TASK PROMPT: Copy out the records word for word from their start through the line that contains "pos(55,121)", including that line, and leave out the pictures.

Entries on where items appear
◆ ◆ ◆ ◆ ◆

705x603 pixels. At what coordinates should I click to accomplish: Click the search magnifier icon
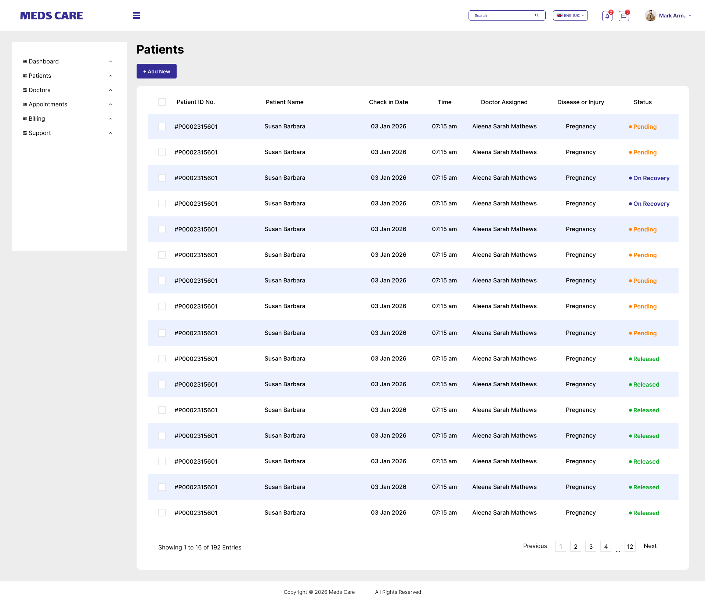[536, 15]
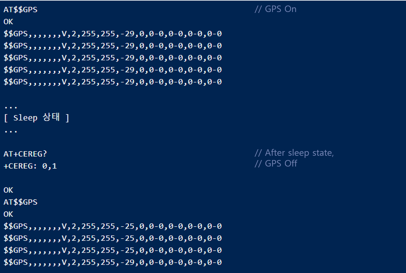Click the '// GPS Off' comment

pyautogui.click(x=276, y=163)
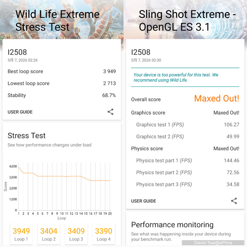Select the Loop 4 score tile 3390
This screenshot has height=247, width=247.
pyautogui.click(x=104, y=234)
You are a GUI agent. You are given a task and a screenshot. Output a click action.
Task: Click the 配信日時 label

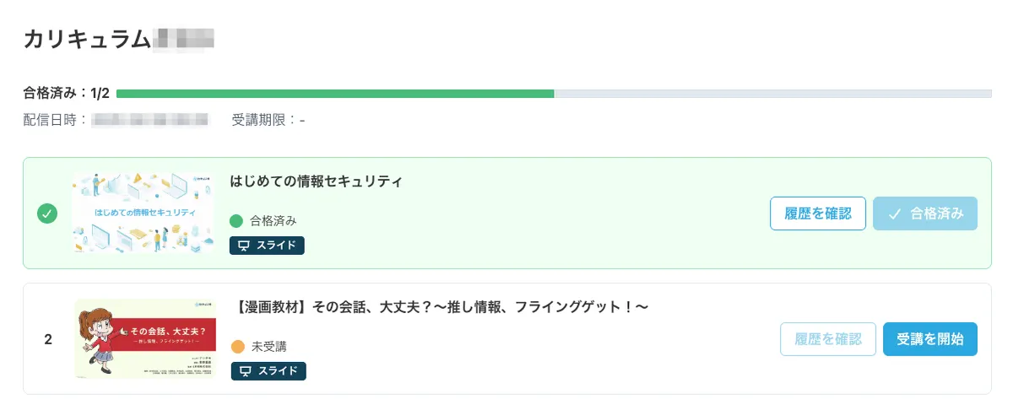pos(55,121)
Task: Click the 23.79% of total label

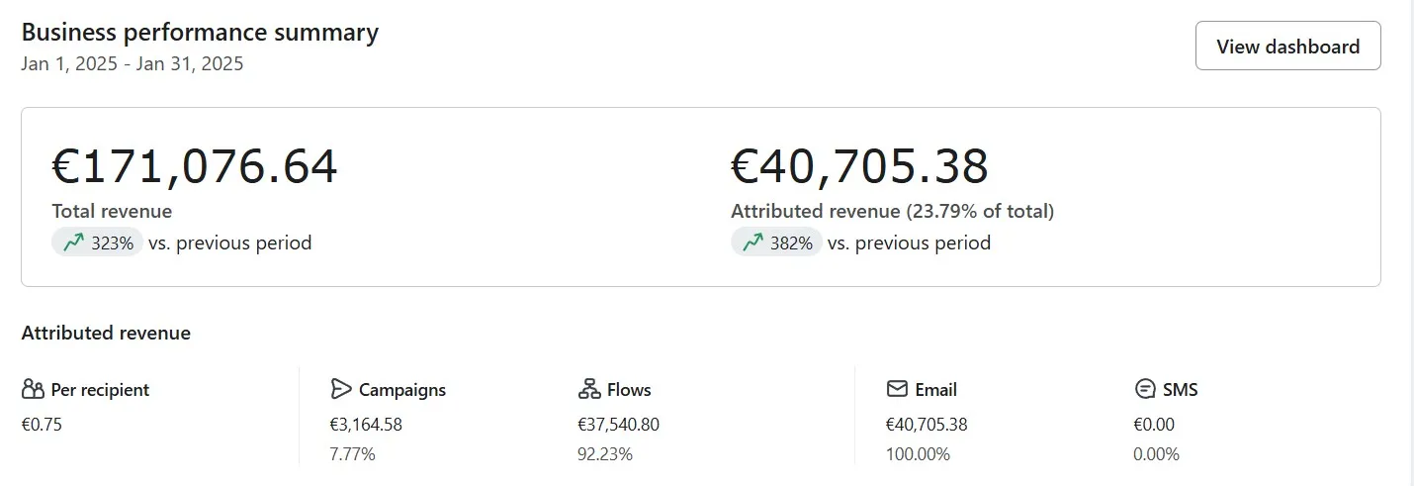Action: 979,211
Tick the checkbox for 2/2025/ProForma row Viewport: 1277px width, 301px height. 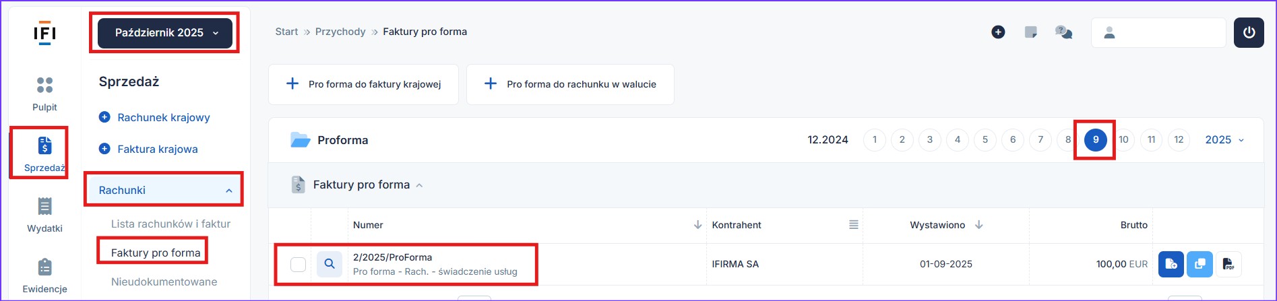pyautogui.click(x=298, y=264)
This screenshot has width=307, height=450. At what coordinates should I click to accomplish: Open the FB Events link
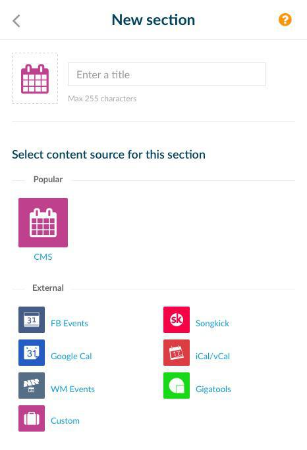pos(69,323)
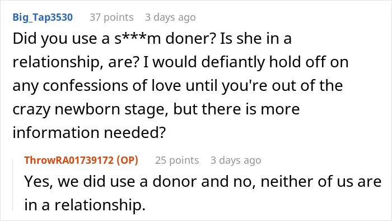Image resolution: width=392 pixels, height=221 pixels.
Task: Click the phrase "confessions of love"
Action: coord(112,86)
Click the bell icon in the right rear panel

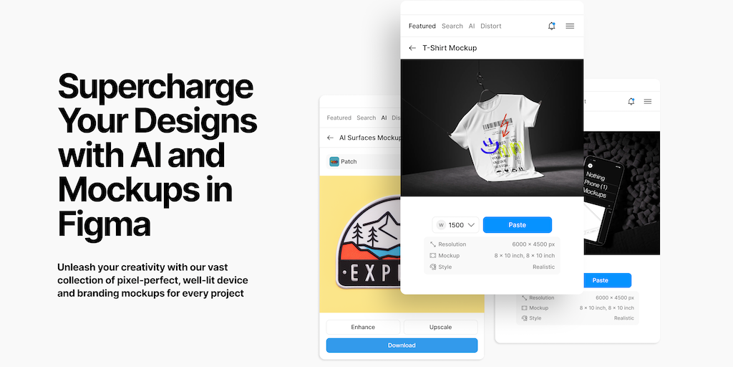point(631,101)
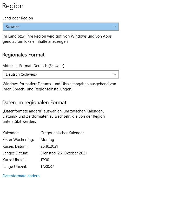This screenshot has width=172, height=199.
Task: Click the Datenformate ändern link
Action: point(21,176)
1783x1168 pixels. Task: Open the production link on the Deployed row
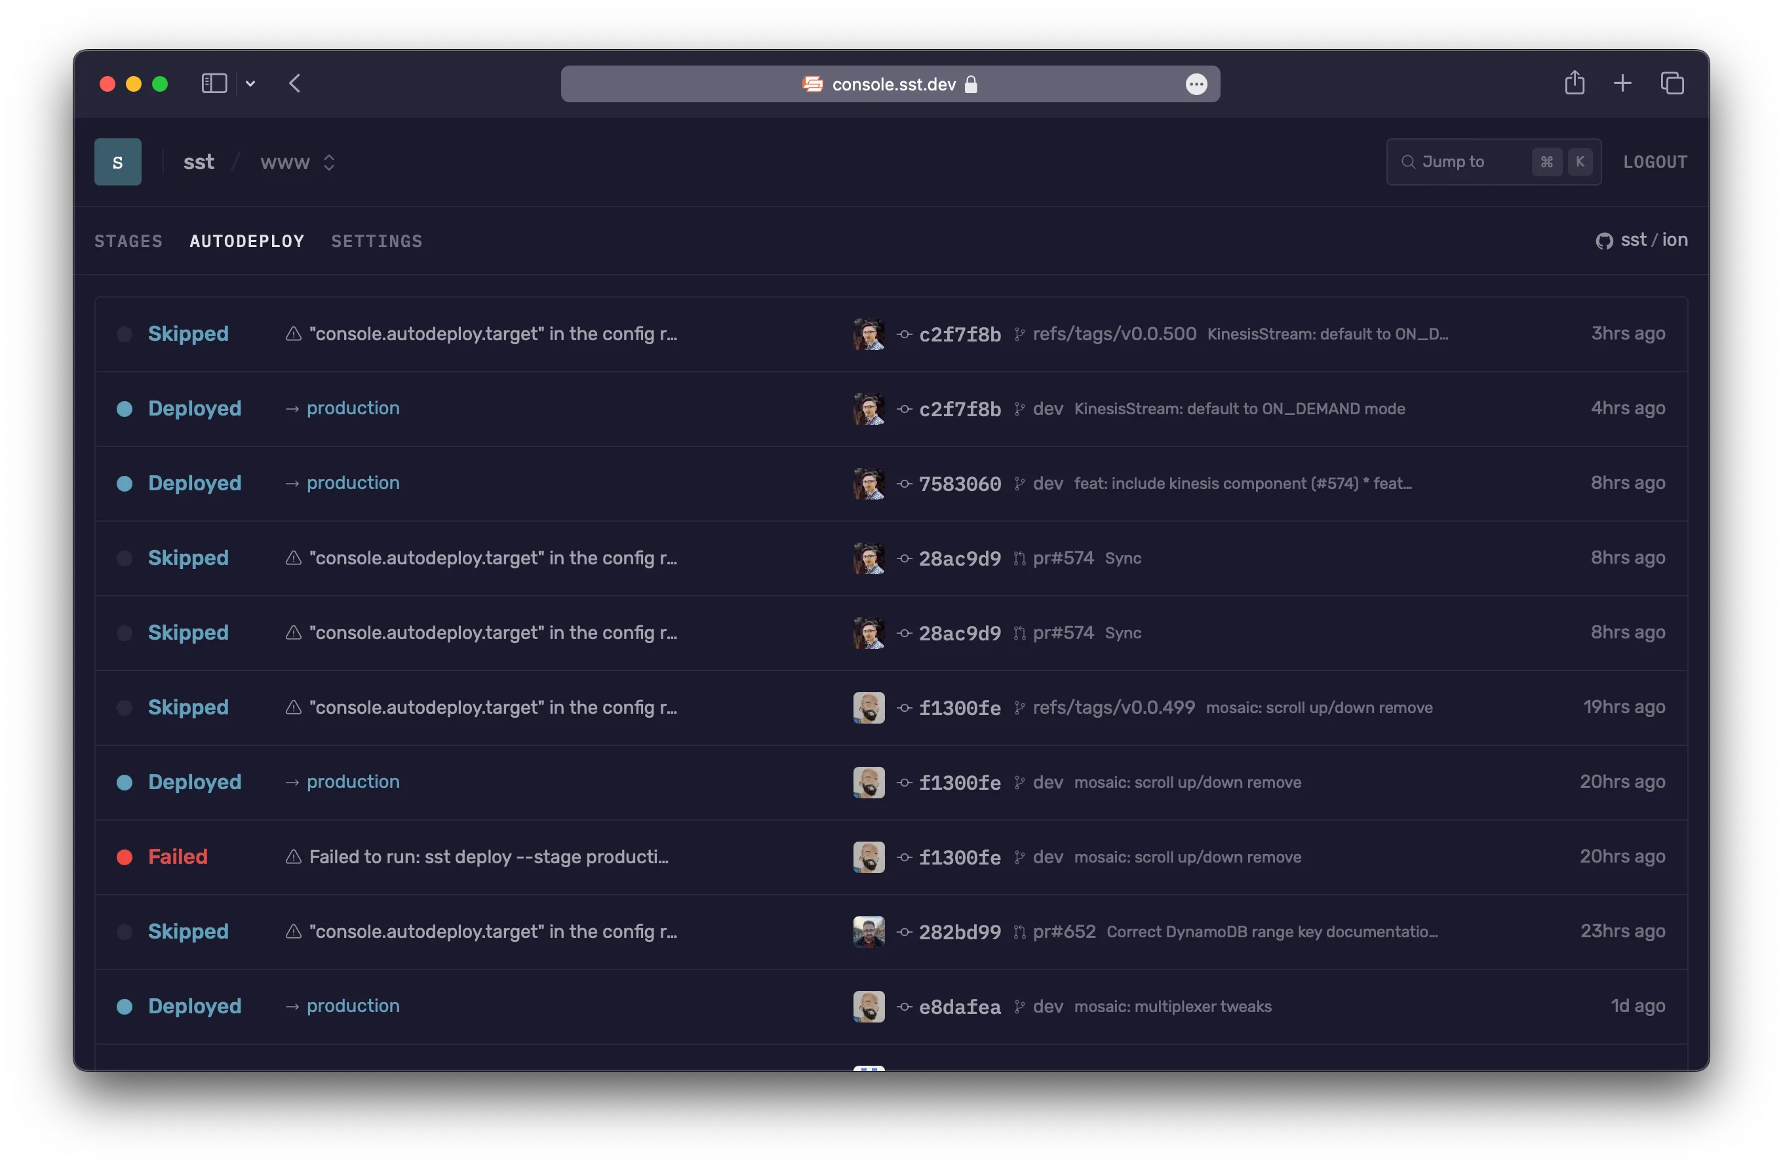click(353, 408)
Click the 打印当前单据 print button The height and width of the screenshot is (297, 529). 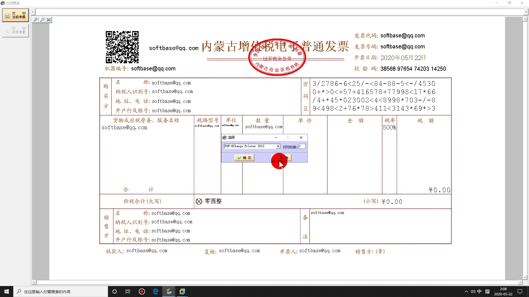15,15
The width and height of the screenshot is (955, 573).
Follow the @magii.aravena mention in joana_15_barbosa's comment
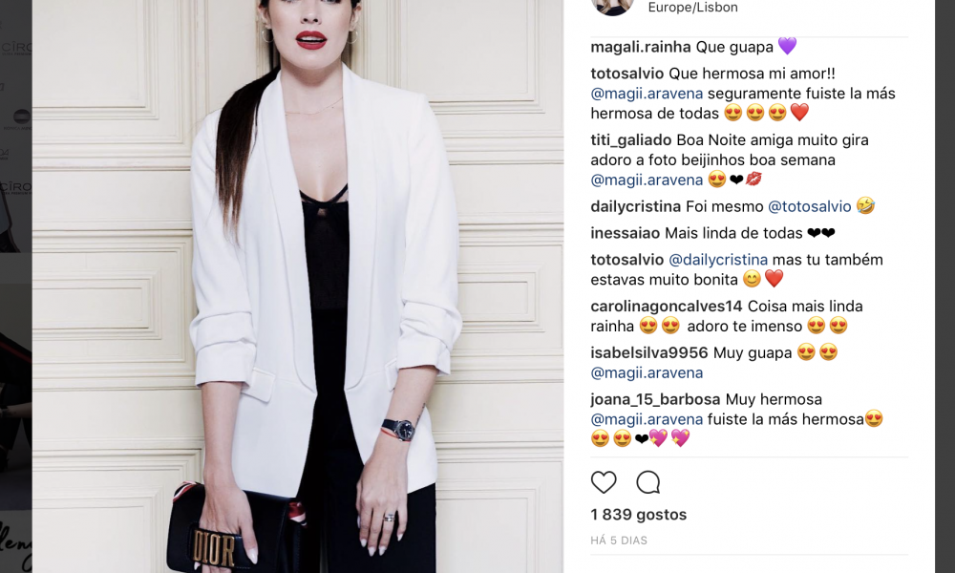click(x=647, y=419)
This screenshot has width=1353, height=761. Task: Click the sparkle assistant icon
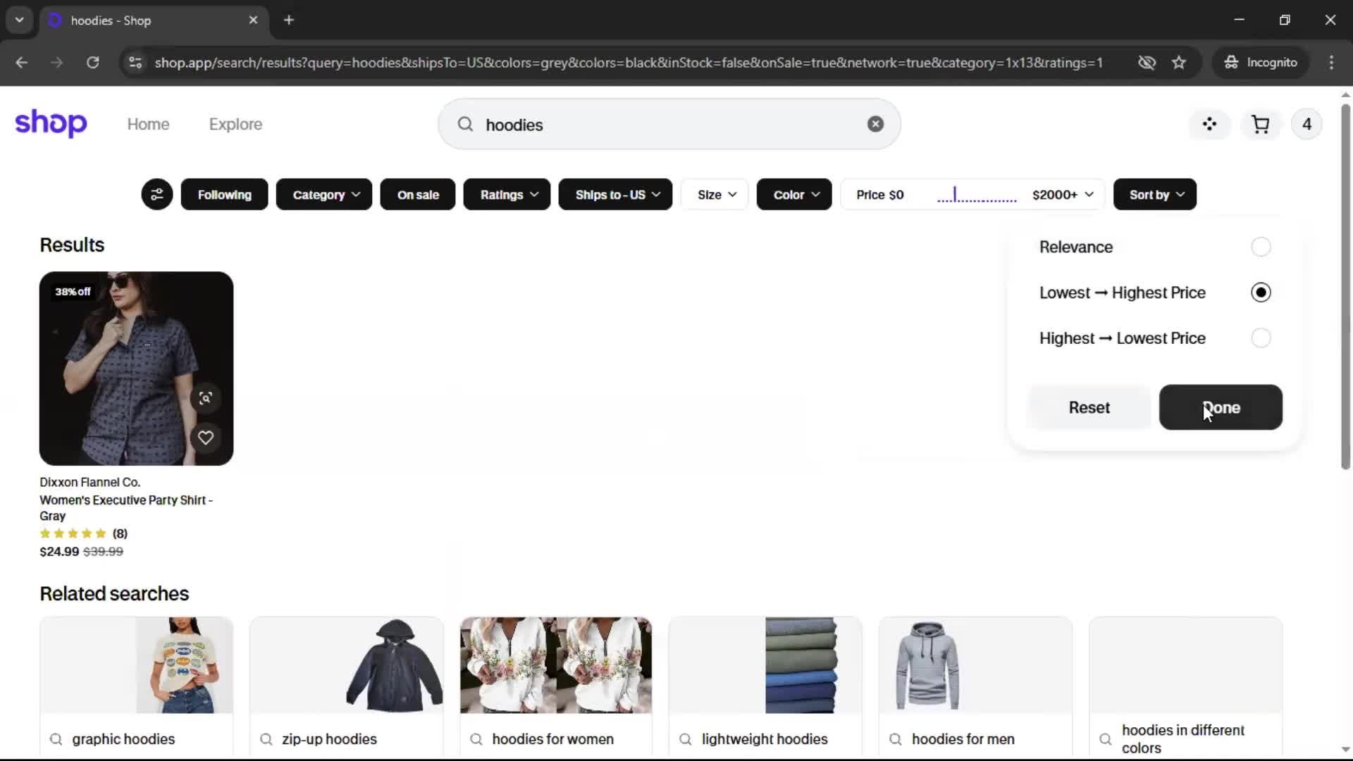pyautogui.click(x=1209, y=125)
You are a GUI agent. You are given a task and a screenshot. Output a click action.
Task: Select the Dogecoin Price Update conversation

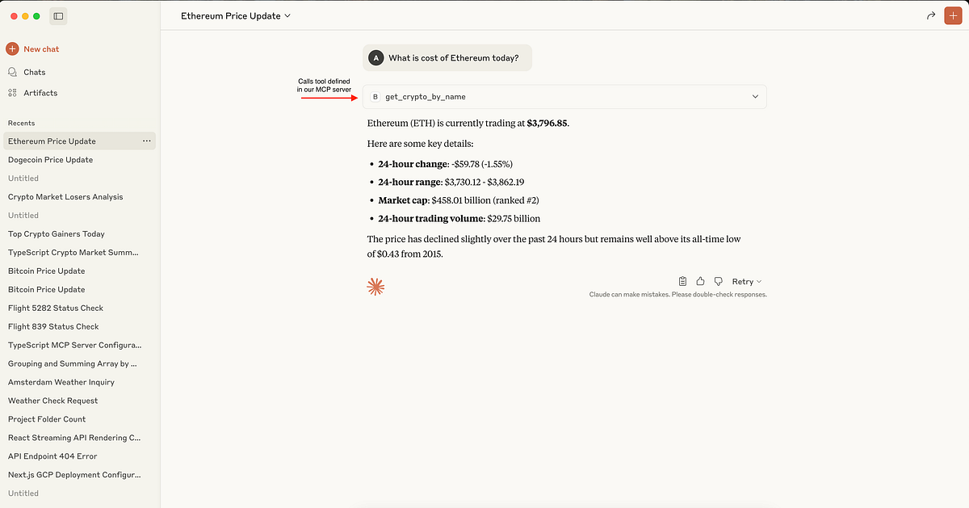[x=50, y=159]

◆ ◆ ◆ ◆ ◆

REPLY:
705x603 pixels. At what coordinates should I click to accomplish: Click the search magnifier icon
[536, 15]
Click the '// GPS Off' comment

pyautogui.click(x=276, y=163)
Select the Loop 4 score tile 3390
This screenshot has height=247, width=247.
pyautogui.click(x=104, y=234)
You are a GUI agent. You are given a task and a screenshot. Output a click action.
Task: Click the 配信日時 label

pos(55,121)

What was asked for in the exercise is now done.